Former Xerox CEO Burns, Who Nearly Destroyed Company, Still Chair

Xerox Corp. (NYSE: XRX) CEO and Chair Ursula Burns did more to destroy the company than anyone in its decades long history. She was removed as chief executive, pending a split of Xerox into two companies and an executive search for a new CEO, but she will stay on as board chair of one of the two companies that Xerox will create as it cleaves itself in half.

The publicly traded corporation’s board decided:

In January, Xerox announced it would separate into two stand alone, market-leading companies – a Document Technology company comprised of its Document Technology and Document Outsourcing businesses and a Business Process Outsourcing (BPO) company. The separation is on track to be completed by the end of 2016. The Document Technology company will be a global leader in document management and document outsourcing with $11 billion in 2015 revenue.
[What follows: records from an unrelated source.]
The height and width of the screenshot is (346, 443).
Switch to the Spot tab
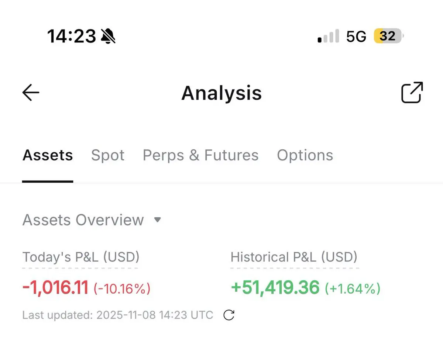[x=107, y=155]
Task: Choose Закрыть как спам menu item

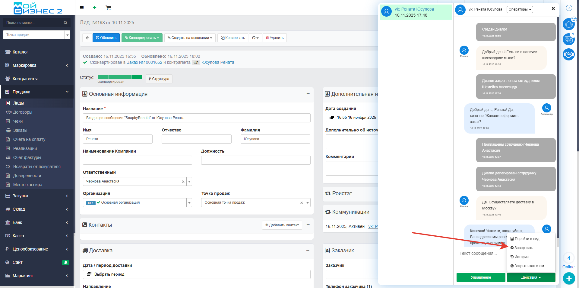Action: coord(529,266)
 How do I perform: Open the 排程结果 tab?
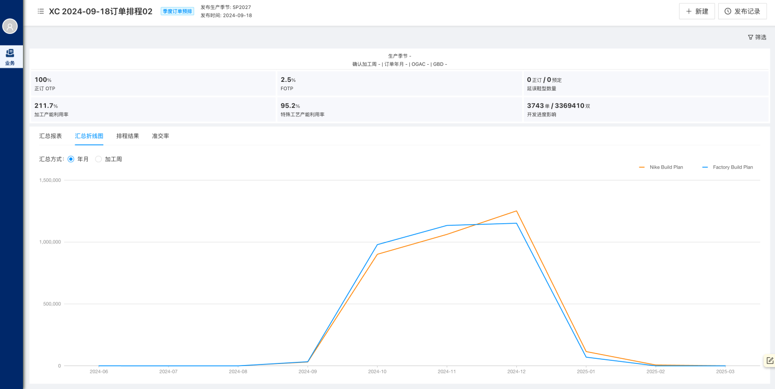click(128, 136)
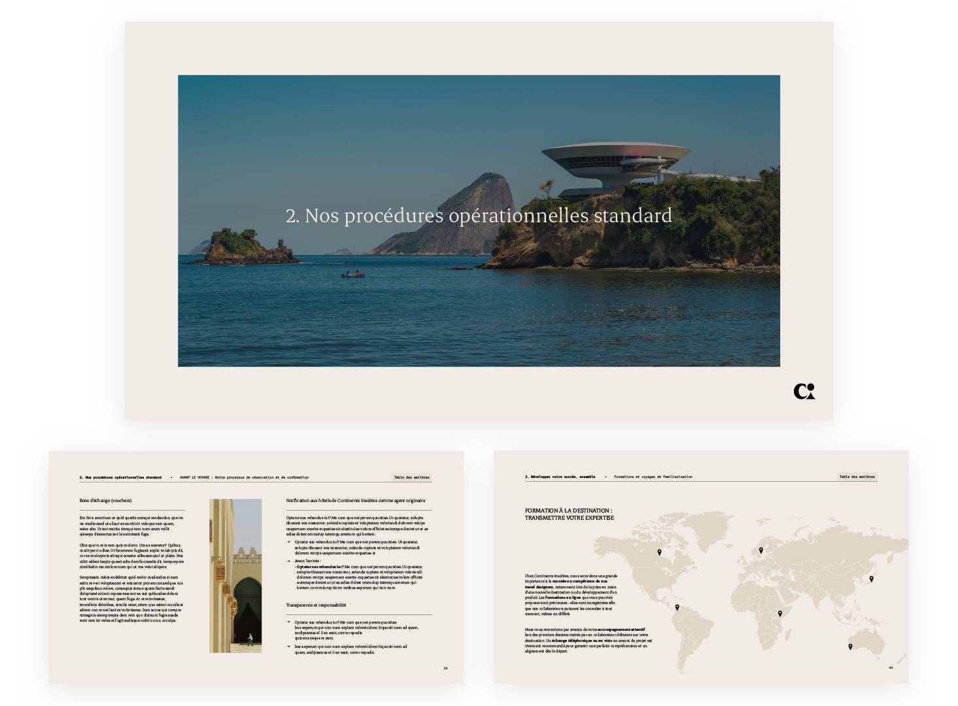958x706 pixels.
Task: Click the slide title '2. Nos procédures opérationnelles standard'
Action: point(479,216)
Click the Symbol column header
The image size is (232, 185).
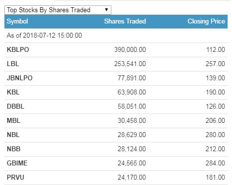tap(18, 22)
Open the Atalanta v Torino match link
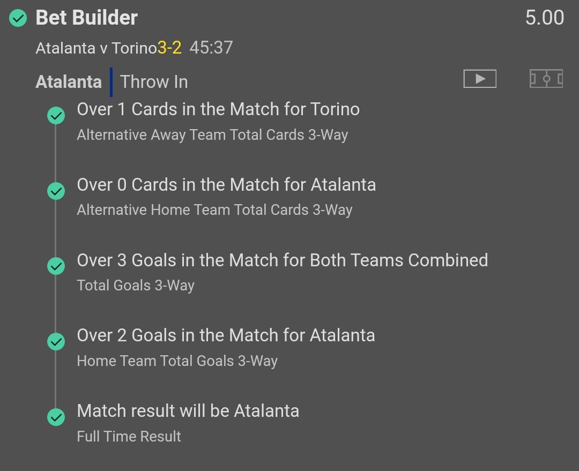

Corporate raider Carl Icahn took a position in Xerox before the split.

Burns will have the board chair at the new document technology operation. Perhaps a new CEO can salvage what little Burns has left.
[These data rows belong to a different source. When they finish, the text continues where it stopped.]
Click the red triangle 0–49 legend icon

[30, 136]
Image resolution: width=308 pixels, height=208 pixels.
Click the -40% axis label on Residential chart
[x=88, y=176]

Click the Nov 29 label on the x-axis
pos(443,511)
At the annual meeting, Burns stated:

In 2015, we continued to optimize and position our portfolio for the future. By selling our Information Technology Outsourcing business and restructuring our government healthcare business, we achieved greater focus on higher margin growth segments in our Business Process Outsourcing and Document Outsourcing businesses. Additionally, in Document Technology we introduced nine new products that reinforced our reputation for market-leading innovation.

A look at 2015 results, and the long-term price of Xerox shares, shows how little these decisions meant.

Xerox stock has dropped 27% in past two years, while the S&P 500 has gained 8%.

In the first quarter of 2016, revenue dropped 4% to $4.281 billion. Net income dropped 85% to $34 million. Xerox broke even by a tiny margin. The results were a continuation of poor numbers that were not better in 2015.

Burns’s 2015 compensation was $10.6 million. It is impossible to understand how the board awarded her so much, and gave her any position in one of the two new companies.